Go through the entries below line by line and count those containing "computer"; the answer is that count alone.

● ● ● ●

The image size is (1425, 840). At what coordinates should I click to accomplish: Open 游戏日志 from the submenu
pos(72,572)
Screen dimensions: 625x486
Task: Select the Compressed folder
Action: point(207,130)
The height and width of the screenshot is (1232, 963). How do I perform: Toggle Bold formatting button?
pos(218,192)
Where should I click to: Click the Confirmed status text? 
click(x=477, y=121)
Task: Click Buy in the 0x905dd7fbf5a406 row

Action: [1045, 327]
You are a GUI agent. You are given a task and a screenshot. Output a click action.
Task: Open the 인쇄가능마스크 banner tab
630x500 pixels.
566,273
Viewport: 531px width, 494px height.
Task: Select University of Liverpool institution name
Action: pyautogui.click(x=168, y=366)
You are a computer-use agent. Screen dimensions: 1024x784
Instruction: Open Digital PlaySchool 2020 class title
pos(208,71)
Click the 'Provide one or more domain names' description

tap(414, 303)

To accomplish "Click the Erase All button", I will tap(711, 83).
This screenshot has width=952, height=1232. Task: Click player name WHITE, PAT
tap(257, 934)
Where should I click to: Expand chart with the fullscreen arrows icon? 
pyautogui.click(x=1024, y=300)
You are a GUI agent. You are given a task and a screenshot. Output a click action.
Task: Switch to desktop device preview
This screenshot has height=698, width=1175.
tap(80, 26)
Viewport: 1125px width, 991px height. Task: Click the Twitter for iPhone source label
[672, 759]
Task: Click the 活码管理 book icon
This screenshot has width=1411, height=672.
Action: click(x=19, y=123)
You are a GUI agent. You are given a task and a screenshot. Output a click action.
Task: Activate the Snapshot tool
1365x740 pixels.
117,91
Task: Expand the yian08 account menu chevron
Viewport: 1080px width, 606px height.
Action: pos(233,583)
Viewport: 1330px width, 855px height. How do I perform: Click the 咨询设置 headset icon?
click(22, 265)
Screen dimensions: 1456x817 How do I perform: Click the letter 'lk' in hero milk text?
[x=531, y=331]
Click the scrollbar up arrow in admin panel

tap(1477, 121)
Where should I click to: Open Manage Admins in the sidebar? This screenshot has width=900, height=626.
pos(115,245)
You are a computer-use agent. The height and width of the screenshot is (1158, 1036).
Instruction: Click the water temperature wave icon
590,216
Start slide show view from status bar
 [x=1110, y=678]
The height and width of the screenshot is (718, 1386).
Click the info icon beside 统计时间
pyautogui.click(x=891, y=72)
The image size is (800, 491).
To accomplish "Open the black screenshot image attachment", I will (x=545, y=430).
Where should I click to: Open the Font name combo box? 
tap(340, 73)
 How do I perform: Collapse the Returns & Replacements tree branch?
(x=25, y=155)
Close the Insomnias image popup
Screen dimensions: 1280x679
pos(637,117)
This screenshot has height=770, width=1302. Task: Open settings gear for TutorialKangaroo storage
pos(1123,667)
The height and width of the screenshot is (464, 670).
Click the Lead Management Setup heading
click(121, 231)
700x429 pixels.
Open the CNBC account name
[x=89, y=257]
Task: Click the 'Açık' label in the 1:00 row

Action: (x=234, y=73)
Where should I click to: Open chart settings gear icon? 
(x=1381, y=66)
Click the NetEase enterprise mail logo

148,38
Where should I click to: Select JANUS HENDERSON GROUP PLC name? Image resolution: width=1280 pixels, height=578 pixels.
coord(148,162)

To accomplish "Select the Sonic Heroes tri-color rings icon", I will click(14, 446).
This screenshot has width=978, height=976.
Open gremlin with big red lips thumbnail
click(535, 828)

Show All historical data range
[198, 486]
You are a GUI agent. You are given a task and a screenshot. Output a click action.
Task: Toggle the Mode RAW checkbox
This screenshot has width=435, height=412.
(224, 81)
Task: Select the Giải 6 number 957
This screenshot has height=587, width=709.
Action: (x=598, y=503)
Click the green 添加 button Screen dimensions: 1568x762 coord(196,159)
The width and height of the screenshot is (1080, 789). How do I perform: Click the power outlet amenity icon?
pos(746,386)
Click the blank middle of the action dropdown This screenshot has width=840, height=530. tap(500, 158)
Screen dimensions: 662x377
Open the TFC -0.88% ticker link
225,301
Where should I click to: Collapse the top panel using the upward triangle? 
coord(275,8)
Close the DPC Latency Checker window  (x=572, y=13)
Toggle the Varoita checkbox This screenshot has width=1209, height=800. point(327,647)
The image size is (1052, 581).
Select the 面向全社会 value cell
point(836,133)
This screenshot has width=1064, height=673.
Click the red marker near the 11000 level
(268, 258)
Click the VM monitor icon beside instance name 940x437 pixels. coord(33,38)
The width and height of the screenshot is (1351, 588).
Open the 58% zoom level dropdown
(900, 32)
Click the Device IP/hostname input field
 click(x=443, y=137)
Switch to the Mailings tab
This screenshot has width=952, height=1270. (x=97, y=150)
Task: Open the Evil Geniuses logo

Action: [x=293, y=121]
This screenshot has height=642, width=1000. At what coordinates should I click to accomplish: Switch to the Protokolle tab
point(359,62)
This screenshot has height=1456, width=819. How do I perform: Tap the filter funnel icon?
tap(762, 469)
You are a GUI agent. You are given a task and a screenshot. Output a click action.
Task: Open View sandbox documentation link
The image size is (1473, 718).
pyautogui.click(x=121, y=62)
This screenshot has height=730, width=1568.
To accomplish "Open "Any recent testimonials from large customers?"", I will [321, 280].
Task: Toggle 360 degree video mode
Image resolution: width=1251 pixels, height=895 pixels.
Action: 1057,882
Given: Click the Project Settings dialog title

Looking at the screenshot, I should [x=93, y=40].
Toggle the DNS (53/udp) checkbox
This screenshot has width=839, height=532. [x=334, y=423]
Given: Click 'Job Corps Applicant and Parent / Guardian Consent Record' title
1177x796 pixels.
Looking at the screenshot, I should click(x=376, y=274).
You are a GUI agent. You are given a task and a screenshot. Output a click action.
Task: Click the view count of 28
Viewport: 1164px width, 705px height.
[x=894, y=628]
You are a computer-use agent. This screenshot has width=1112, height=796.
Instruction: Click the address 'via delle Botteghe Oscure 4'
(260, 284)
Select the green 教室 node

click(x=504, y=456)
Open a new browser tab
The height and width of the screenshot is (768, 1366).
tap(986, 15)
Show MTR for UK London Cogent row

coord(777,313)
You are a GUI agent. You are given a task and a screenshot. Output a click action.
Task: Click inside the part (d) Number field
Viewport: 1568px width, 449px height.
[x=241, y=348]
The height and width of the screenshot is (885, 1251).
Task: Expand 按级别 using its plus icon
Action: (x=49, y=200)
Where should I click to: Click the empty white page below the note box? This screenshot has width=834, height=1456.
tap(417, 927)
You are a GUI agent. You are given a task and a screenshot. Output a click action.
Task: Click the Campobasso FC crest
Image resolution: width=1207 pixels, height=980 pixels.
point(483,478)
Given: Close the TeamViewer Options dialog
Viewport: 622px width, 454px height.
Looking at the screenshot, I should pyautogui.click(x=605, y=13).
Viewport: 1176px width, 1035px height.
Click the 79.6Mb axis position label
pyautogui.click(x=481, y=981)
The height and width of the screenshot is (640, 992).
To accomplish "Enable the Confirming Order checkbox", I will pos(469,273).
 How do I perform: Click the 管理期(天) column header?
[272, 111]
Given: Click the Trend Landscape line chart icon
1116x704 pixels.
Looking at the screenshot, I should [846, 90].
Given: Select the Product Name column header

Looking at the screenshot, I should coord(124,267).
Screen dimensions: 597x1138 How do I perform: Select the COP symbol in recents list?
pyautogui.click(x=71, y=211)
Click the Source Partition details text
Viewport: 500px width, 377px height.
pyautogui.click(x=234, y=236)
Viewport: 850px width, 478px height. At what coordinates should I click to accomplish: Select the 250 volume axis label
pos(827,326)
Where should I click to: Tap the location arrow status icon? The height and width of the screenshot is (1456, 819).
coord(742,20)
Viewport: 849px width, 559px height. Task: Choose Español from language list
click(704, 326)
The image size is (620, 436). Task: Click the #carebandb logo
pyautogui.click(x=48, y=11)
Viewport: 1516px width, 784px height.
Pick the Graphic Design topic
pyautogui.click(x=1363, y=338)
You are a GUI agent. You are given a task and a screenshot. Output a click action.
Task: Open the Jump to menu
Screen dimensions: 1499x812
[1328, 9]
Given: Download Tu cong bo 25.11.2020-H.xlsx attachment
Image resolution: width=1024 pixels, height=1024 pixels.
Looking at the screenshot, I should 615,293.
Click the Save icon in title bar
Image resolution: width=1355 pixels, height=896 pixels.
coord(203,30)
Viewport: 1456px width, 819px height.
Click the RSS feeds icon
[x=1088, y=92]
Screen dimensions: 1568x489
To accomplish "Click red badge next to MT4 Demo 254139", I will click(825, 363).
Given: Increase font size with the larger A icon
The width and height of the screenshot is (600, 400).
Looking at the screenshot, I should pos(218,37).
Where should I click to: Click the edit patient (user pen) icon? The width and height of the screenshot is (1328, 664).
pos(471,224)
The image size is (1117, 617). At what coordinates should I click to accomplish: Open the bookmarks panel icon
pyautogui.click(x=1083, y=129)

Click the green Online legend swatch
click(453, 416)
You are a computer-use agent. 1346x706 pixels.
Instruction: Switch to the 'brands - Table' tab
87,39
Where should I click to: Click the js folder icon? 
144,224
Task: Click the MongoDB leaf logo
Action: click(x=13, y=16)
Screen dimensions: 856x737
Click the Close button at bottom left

● ● ● ●

_Written reply_
4